Stored records:
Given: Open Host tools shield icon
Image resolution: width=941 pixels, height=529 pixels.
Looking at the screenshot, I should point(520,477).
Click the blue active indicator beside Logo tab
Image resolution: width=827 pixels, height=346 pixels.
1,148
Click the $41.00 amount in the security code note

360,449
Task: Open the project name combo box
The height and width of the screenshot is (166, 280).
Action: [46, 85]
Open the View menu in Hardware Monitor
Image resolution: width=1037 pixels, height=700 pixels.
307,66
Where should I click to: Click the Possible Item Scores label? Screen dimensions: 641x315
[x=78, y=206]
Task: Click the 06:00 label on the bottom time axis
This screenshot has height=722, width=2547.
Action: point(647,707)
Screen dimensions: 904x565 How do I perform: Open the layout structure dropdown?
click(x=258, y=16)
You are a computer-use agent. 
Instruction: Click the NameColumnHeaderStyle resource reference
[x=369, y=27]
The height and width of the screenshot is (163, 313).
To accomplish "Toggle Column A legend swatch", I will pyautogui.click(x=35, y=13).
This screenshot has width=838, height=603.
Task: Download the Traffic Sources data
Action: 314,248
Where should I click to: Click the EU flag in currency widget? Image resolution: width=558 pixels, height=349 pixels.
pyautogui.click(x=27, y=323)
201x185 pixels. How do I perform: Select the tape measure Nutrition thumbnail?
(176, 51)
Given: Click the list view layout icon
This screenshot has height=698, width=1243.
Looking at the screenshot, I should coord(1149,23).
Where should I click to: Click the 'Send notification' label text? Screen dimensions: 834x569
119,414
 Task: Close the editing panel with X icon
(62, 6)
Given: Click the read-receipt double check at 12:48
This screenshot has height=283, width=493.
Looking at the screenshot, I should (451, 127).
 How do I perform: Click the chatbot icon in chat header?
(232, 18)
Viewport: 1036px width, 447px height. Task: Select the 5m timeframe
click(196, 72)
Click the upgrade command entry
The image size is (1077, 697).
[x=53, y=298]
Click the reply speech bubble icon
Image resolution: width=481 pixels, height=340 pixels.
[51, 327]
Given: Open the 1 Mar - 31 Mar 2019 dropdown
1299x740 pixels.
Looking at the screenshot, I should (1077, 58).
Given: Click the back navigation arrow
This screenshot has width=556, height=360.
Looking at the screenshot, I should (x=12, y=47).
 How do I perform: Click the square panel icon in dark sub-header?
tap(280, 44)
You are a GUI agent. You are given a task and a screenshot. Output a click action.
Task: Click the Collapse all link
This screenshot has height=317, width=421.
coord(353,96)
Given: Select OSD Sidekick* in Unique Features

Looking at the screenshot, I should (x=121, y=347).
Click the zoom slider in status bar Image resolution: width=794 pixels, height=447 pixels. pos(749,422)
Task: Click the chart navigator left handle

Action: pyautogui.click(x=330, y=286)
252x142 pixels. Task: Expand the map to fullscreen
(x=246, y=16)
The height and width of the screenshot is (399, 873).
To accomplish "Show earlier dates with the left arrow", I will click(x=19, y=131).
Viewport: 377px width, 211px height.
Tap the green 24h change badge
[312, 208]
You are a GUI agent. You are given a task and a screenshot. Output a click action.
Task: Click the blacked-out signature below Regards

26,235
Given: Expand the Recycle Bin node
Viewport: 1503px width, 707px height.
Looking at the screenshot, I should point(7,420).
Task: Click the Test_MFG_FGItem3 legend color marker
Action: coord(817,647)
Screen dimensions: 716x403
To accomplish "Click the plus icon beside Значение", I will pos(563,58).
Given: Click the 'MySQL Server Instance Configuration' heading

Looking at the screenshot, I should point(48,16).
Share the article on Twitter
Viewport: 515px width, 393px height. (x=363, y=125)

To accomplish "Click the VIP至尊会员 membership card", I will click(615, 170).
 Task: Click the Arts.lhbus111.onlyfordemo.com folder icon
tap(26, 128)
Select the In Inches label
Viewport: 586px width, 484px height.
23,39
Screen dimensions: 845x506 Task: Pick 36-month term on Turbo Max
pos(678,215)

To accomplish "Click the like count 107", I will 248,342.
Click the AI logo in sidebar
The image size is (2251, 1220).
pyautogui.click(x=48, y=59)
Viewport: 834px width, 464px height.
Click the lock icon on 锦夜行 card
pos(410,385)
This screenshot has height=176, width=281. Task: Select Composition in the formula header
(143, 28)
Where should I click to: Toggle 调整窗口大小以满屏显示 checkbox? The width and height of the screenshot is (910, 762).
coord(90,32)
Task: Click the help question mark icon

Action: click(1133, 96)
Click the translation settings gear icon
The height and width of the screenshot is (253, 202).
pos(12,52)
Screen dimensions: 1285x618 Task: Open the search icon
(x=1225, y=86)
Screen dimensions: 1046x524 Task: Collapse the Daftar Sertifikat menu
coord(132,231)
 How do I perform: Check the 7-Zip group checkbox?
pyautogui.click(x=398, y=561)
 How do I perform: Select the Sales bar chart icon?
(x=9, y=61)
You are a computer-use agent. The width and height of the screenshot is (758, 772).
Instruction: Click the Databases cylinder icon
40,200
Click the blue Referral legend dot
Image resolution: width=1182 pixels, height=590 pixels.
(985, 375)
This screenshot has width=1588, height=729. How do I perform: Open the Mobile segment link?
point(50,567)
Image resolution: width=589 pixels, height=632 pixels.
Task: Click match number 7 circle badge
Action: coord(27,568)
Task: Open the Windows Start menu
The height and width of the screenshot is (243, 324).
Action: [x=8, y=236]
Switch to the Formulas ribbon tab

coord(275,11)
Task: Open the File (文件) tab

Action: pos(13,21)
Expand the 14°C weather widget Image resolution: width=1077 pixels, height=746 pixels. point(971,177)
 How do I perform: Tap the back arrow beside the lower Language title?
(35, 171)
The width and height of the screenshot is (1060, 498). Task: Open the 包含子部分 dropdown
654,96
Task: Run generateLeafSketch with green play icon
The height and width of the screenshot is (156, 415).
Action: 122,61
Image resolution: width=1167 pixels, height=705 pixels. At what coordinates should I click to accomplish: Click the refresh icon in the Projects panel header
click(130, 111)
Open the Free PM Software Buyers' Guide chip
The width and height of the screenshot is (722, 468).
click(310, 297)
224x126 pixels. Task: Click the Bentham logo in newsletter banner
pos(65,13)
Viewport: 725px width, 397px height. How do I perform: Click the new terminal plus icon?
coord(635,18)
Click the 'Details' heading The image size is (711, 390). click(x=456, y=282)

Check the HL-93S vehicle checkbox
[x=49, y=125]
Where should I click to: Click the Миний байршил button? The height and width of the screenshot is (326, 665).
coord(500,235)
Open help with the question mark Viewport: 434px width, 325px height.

What this task involves: Lines containing the word "blue": copy every one of them from the records above.

Finished task:
Click the blue active indicator beside Logo tab
Click the blue Referral legend dot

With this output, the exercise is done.